My characters all live in my head. Every last one of them, major and minor, the ones from the last rewrite and the ones that dropped out several rewrites ago. They're all still there, because they're all real people to me. I could imagine walking down the hall of my dorm and running into them. I wouldn't necessarily WANT to, but they're just as real to me as flesh-and-blood people are to me.

I don't just think about my characters when I'm writing. I think about them all the time. I could be in the store picking up some soup and suddenly think about something Nicholas or Stephen might say. Their lives are NOT restricted to the story that I write. They exist outside of it. They are bigger than the story.

The story exists because of them, they don't exist because of the story.

Major characters don't ever exist because of a story. A story exists because of the major characters. That's something else that you don't seem to get. Characters come first, a plot follows naturally after you've got characters. That's why I have about 20 short stories on my computer, none of which are even very relevant now, but all of which helped to create the personality of my characters. Once they're real people, certain plots just become self-evident and you couldn't force a plot on them any more than you could radically alter the direction of my life just by telling me so.

And yes, you might say there is a difference because I write with characters in "the real world" and if you're a fantasy writer. I say, that doesn't matter a whit. They still need to be real. I wrote a fantasy for Nano. I don't think that it's particularly good, but I still did it the same way that I started writing the novel-from-hell. I picked my main characters, gave them a sentence-long biography, and then started writing short stories about them.

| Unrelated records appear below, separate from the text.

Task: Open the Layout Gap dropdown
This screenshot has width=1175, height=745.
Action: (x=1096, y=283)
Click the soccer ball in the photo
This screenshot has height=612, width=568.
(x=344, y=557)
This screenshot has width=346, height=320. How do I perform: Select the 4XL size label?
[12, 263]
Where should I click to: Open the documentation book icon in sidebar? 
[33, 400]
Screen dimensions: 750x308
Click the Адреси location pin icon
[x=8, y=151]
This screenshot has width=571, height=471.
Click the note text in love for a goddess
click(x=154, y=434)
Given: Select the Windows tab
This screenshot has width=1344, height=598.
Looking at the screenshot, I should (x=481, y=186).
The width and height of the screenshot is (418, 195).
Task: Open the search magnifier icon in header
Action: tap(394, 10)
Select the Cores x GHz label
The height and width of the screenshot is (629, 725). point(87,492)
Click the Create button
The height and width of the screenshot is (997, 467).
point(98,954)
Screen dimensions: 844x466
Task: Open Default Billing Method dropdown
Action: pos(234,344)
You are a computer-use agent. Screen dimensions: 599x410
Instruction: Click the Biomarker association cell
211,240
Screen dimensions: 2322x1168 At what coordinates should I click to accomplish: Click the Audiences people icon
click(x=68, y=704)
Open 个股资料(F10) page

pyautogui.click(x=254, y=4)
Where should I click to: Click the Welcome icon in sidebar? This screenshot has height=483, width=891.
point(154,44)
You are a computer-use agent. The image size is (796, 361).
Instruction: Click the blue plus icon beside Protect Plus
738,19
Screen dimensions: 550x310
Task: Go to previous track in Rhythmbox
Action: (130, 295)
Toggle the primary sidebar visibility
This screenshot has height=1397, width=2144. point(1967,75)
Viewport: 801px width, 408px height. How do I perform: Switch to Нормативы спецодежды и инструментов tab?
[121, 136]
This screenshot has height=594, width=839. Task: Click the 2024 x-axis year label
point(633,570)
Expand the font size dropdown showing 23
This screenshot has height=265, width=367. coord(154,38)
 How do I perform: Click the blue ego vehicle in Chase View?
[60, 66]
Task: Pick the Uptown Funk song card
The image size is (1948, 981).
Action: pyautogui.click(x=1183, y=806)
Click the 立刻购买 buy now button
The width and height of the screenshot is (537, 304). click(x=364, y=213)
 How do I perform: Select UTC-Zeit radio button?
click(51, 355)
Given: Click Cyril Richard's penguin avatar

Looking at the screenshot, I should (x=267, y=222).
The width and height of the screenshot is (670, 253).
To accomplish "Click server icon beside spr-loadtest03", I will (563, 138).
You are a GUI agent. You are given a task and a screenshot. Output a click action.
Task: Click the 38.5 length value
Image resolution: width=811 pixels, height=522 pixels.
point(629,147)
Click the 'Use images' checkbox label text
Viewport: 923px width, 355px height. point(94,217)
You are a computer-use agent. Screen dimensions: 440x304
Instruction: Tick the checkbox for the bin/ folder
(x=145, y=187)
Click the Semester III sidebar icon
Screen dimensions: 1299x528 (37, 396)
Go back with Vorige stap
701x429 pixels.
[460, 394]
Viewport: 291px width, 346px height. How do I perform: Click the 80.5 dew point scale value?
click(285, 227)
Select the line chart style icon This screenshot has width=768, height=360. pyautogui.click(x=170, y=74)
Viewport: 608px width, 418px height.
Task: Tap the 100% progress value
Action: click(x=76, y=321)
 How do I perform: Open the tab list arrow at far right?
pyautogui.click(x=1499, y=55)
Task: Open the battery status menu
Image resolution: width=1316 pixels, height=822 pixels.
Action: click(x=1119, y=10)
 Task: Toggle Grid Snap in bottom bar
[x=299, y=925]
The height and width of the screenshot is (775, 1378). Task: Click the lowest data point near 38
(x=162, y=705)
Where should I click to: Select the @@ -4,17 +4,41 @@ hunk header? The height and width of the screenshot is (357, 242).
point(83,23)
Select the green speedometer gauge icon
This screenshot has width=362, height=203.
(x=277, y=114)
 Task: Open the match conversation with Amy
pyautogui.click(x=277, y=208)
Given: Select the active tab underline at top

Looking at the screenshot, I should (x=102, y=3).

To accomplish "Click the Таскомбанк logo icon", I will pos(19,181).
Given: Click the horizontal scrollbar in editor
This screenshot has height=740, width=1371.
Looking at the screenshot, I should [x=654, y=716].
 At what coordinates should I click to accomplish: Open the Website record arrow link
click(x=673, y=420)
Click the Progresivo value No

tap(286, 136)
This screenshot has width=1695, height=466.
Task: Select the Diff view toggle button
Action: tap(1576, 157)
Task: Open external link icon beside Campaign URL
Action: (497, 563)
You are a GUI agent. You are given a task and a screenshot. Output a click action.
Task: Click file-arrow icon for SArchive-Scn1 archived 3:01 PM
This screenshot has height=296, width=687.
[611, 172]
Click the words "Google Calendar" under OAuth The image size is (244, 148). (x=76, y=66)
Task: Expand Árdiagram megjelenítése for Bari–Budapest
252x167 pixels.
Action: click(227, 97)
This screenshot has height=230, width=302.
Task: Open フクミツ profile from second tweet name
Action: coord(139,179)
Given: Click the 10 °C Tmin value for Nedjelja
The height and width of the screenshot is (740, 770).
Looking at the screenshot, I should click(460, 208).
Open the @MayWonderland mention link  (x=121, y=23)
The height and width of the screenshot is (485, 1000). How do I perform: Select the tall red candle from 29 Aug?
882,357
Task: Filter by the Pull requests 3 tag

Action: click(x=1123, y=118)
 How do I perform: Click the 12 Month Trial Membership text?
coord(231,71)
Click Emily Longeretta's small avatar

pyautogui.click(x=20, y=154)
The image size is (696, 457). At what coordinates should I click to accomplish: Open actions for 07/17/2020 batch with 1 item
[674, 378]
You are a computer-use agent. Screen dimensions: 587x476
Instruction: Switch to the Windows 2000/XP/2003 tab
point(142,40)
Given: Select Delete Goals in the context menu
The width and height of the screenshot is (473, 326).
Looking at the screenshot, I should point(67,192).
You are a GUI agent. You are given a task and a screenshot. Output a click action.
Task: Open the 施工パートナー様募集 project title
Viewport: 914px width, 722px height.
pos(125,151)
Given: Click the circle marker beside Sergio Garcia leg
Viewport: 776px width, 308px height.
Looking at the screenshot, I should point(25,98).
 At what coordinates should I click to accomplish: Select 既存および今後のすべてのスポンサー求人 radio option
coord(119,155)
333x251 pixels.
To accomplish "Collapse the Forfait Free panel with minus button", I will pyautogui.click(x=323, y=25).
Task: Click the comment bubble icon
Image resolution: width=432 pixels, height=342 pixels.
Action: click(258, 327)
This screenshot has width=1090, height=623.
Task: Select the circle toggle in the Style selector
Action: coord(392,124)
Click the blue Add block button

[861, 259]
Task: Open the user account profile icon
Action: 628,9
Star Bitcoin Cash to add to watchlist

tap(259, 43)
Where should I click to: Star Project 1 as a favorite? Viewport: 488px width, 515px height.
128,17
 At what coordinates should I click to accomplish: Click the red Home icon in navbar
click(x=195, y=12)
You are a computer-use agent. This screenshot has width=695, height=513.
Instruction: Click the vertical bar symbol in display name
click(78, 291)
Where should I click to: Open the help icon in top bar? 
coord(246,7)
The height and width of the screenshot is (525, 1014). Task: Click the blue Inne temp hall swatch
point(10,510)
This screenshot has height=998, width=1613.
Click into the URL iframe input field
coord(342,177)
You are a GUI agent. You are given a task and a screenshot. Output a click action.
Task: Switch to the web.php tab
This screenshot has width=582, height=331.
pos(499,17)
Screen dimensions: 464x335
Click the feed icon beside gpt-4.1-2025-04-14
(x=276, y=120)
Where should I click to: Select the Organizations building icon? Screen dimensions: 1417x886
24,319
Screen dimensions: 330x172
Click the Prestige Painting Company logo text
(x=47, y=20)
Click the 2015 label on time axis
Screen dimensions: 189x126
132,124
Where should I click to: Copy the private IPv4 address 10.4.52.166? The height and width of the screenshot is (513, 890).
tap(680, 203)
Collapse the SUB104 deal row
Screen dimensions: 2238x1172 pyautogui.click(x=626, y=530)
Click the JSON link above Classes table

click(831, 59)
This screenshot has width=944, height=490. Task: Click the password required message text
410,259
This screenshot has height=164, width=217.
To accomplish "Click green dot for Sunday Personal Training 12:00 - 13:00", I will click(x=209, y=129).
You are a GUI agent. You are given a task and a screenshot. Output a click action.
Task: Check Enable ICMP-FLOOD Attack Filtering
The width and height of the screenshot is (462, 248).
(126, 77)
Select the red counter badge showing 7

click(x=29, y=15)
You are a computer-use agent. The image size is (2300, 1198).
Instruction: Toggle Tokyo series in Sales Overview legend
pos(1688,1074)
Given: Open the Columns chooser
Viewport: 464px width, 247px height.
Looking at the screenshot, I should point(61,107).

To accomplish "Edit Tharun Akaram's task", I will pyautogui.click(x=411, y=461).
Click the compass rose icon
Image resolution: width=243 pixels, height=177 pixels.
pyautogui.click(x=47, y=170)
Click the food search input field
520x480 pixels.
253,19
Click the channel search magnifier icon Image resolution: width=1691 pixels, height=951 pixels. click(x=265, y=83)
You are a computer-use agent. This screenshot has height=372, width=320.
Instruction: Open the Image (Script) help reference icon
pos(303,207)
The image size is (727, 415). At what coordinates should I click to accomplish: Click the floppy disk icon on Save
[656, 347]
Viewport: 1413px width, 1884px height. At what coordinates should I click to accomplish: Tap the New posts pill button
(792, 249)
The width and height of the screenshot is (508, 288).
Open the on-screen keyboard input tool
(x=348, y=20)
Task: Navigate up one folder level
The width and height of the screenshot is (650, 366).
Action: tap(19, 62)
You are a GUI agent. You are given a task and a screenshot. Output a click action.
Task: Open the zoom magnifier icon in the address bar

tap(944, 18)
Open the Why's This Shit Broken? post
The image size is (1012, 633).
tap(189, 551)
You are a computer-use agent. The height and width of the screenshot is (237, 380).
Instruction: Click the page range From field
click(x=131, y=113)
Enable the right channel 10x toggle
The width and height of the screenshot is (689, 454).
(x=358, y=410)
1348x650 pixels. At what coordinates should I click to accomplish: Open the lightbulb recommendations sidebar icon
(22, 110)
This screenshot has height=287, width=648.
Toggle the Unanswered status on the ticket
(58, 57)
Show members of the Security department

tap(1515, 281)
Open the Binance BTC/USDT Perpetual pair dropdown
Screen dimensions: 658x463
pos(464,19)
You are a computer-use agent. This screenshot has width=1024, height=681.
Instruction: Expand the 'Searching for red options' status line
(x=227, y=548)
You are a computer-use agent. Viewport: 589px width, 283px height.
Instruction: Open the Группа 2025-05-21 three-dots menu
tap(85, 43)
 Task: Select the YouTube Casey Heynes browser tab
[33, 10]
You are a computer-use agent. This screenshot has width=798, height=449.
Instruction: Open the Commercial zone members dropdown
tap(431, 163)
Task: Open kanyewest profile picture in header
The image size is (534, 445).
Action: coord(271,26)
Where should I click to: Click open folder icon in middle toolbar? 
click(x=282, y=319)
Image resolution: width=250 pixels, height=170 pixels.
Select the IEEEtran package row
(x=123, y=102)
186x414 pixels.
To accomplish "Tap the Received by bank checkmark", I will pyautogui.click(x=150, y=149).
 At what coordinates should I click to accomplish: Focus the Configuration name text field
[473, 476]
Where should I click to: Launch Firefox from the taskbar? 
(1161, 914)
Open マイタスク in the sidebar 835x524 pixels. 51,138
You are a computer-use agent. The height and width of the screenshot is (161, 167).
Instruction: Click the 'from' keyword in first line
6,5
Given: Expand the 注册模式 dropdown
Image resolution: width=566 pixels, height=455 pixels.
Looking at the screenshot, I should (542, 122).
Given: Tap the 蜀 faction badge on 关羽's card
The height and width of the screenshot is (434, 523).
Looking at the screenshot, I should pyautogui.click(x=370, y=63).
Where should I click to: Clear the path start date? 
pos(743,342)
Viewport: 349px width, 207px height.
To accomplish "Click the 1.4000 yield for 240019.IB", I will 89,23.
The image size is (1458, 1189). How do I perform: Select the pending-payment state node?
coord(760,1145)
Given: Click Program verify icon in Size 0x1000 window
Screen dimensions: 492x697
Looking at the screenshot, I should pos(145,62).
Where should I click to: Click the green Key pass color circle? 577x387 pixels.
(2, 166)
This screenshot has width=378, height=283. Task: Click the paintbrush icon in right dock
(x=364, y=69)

Put characters in situations and find ways to get them out of them. That's how you "build their personality". Sure, other writers might have a better way of doing it. But what I do know is that just "giving" your characters qualities, is NOT going to work. It just isn't. It's not going to give you characters that anyone can relate to, that anyone can believe in.

Monday, April 2, 2007

The Idea, But...

Last November, during which I was a proud participant of NaNoWriMo, I started and aborted a story that was my first endeavor into the realm of literary fiction. I don't consider myself technically a good enough writer nor even truly a good enough storyteller to pull off something that is a lot less action-y than the stuff that I usually write. Yet, it was my one chance to put aside the wretched novel-from-hell and give something else a shot. So I made a lot of plans and I came up with a basic structure for it.

It flopped, miserably, about 10,000 words in. I could tell that it was boring...it wasn't going anywhere, and it wasn't even prettily not going anywhere. It was just lying there like a great lump on the ground and growling at me whenever I looked at it. All in all, it and I just weren't getting along. So I got my mop and mopped it up, tossed it in a folder of its own and hid it in the list of my writing failures, titled under My Document as "Graveyard".

There it has happily sat until last night, when I pulled out. Not the story itself, but the notes and the Excel spreadsheet I made for it.

Do you know the expression "the word's on the tip of my tongue"? Well, this is exactly the same thing. I feel like I'm just inches away from some epitome that will give me insight on how to write it, and how to write it so that its reincarnation is less like the growling lump. On my walk to the library this evening, I was even juggling some first lines in my mind. I feel like I've almost got it, but just like the frustration you feel when you can't think of that word, I feel the same about this concept, which I...just...can't...quite...get.